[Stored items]
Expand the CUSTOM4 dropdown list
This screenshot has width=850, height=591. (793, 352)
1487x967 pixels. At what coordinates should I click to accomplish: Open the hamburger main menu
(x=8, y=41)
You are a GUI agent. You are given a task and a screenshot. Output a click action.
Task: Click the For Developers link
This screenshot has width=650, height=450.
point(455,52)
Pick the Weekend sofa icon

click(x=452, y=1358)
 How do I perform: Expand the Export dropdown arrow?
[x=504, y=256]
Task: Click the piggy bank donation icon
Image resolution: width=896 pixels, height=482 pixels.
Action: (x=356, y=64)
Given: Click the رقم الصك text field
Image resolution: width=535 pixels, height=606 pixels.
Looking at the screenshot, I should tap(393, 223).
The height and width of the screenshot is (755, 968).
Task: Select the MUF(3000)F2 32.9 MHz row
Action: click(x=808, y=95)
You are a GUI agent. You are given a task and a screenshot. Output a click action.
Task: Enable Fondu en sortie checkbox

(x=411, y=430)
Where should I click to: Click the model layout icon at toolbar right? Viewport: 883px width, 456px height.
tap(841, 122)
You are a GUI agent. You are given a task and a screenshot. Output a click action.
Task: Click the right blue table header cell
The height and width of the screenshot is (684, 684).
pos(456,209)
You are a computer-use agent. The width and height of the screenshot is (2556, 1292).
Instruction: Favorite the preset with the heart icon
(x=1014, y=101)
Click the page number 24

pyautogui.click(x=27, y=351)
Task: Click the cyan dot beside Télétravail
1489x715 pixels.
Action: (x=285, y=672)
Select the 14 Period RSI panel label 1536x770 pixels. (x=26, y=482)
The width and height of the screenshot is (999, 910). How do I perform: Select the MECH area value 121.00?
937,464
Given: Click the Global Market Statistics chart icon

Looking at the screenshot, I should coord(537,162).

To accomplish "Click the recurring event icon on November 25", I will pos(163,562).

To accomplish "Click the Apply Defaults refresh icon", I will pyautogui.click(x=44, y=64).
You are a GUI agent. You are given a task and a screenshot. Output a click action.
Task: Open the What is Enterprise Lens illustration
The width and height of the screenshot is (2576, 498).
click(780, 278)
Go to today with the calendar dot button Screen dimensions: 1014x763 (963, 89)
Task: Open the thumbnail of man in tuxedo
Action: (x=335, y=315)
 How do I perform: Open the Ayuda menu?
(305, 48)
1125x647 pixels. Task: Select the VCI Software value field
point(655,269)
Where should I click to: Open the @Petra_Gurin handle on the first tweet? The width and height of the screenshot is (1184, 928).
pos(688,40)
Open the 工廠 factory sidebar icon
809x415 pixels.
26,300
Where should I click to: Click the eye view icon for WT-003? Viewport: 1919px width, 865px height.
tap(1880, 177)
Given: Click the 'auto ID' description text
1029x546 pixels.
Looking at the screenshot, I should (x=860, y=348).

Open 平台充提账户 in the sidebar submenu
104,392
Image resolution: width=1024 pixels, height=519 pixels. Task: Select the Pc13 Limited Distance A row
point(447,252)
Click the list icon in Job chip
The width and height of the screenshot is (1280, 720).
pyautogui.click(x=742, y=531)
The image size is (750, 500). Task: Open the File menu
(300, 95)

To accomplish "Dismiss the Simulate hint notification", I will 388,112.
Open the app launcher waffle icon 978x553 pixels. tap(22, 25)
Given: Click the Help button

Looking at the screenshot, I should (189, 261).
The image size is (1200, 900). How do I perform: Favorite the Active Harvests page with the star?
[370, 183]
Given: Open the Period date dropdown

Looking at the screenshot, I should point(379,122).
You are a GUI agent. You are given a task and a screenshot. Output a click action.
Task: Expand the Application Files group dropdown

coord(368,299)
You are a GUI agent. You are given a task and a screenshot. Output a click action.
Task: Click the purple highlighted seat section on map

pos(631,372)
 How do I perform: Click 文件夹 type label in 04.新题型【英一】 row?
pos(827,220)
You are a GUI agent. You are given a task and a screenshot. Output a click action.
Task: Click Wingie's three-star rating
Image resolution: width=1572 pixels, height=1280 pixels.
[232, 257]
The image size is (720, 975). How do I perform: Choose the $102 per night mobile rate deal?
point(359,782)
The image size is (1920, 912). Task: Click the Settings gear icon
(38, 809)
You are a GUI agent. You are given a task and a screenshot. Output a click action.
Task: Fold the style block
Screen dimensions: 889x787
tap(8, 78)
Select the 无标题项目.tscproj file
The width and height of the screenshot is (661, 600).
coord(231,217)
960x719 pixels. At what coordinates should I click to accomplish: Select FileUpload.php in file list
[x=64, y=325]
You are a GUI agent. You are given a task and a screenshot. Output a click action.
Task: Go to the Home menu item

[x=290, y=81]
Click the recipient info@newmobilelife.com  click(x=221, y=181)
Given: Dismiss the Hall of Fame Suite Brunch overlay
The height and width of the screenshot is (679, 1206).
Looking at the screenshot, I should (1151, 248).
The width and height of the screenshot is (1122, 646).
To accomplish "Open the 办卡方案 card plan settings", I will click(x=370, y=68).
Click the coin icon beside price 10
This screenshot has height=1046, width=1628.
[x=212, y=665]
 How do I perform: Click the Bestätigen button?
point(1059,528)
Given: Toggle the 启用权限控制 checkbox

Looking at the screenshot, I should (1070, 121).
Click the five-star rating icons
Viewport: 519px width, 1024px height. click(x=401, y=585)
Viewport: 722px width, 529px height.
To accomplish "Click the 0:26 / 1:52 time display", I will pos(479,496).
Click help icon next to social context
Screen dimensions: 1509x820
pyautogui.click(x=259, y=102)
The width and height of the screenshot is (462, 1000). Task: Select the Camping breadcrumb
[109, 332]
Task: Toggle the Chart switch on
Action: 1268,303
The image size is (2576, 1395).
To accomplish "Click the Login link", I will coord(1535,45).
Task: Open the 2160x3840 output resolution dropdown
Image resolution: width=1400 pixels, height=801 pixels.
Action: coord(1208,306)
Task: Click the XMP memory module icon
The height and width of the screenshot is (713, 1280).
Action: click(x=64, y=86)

■ WHAT YOU HAVE TO DO:
Stop after the line containing "Task: Click the For Developers link": print exactly the lines from the start of the entries above up to it, that line included.

■ RESPONSE FOR THIS EXERCISE:
Expand the CUSTOM4 dropdown list
This screenshot has width=850, height=591. (793, 352)
1487x967 pixels. At what coordinates should I click to accomplish: Open the hamburger main menu
(x=8, y=41)
You are a GUI agent. You are given a task and a screenshot. Output a click action.
Task: Click the For Developers link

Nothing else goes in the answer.